LUGANO - C’è chi lo dà per spacciato da tempo: ormai surclassato da altri strumenti digitali, snobbato dai giovani che tracciano nuove tendenze. C’è chi, invece, comincia adesso a indagarne le potenzialità: potere di Facebook che si rinnova a seconda di quello che il mondo chiede; rideclina se stesso e si offre come strumento che incentiva a comportamenti più virtuosi, eticamente responsabili e utili anche al portafoglio. Prova ne sono due app rilasciate in questi giorni dalla Supsi: inviti a risparmiare da un lato sulla bolletta telefonica, dall’altro a usare meno l’auto, mettendo in rete – e in gara - chi partecipa al progetto.

Non solo mobile banking, e-commerce, pagamenti alle casse abilitate: c'è anche un altro modo dunque attraverso cui il telefonino comincia a interagire con l'economia. «Un filone di ricerca in grande espansione - conferma Lorenzo Cantoni, docente Usi esperto di nuovi media - che ha tre radici principali: il fenomeno della persuasione online, il cosiddetto quantified self e la gamification.

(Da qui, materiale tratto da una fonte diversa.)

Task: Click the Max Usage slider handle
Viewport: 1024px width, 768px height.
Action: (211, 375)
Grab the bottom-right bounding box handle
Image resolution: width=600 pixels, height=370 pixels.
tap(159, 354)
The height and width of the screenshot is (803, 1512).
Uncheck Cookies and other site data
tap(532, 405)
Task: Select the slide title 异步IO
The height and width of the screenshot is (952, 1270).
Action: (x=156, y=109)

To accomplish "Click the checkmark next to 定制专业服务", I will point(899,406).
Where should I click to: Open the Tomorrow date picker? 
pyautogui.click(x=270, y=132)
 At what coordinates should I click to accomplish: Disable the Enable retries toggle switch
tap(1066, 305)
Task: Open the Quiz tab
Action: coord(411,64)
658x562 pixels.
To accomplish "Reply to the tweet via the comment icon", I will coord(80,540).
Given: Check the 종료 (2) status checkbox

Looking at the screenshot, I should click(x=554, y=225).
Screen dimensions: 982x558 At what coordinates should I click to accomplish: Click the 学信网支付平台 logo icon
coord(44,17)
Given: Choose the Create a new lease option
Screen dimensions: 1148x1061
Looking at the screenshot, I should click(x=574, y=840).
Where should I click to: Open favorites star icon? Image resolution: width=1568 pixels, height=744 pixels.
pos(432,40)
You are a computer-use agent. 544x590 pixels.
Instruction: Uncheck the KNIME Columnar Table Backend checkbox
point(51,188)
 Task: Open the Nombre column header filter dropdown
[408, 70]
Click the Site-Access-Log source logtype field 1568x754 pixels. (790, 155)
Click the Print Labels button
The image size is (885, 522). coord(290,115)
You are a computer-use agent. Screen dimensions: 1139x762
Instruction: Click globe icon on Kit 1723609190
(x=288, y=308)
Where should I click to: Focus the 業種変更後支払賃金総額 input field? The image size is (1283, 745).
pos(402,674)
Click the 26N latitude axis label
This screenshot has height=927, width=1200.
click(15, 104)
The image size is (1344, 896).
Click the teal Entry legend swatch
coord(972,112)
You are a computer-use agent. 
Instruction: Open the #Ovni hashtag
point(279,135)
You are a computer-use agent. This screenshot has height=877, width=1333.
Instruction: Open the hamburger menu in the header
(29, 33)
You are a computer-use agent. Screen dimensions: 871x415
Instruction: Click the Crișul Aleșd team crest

Professore, come funziona?

Il tema delle tecnologie della persuasione è stato posto all’attenzione dei ricercatori dal collega dell’Università di Stanford B.J. Fogg nel 1996. Si tratta dello studio di come alcuni strumenti tecnologici possano aiutare a modificare un comportamento. All’inizio si pensava soprattutto a cd rom e siti web; la diffusione degli smartphone e delle applicazioni mobili hanno orientato la ricerca e lo sviluppo soprattutto in questa direzione.

Per arrivare dove?

La diffusione degli smartphone e di altri sensori, come per esempio numerosi braccialetti, capaci di registrare alcuni parametri vitali e ambientali ha dato luogo al cosiddetto quantified self: la possibilità di raccogliere in tempo reale numerosi dati sulle persone e sui loro comportamenti, di analizzarli, compararli e offrire un feedback in tempo reale. Per esempio, l’iPhone integra, tra quelle pre-installate, un’app che mi dice che di solito percorro a piedi 3,3 km al giorno. La stessa app mi dice che in media faccio sette rampe di scale al giorno: si tratta di un valore certamente sotto-stimato, dal momento che in casa ne faccio molte di più, ma di solito non tengo il telefono con me. La diffusione dei giochi elettronici ha poi suggerito di applicare elementi di gioco anche ad applicazioni che giochi non sono, così da promuovere la motivazione e stimolare competizione e/o collaborazione. Per esempio, presso la cattedra Unesco dell’Usi di Lugano abbiamo sviluppato un’app che aiuta a conoscere e apprezzare meglio i siti del patrimonio mondiale nell’Africa meridionale.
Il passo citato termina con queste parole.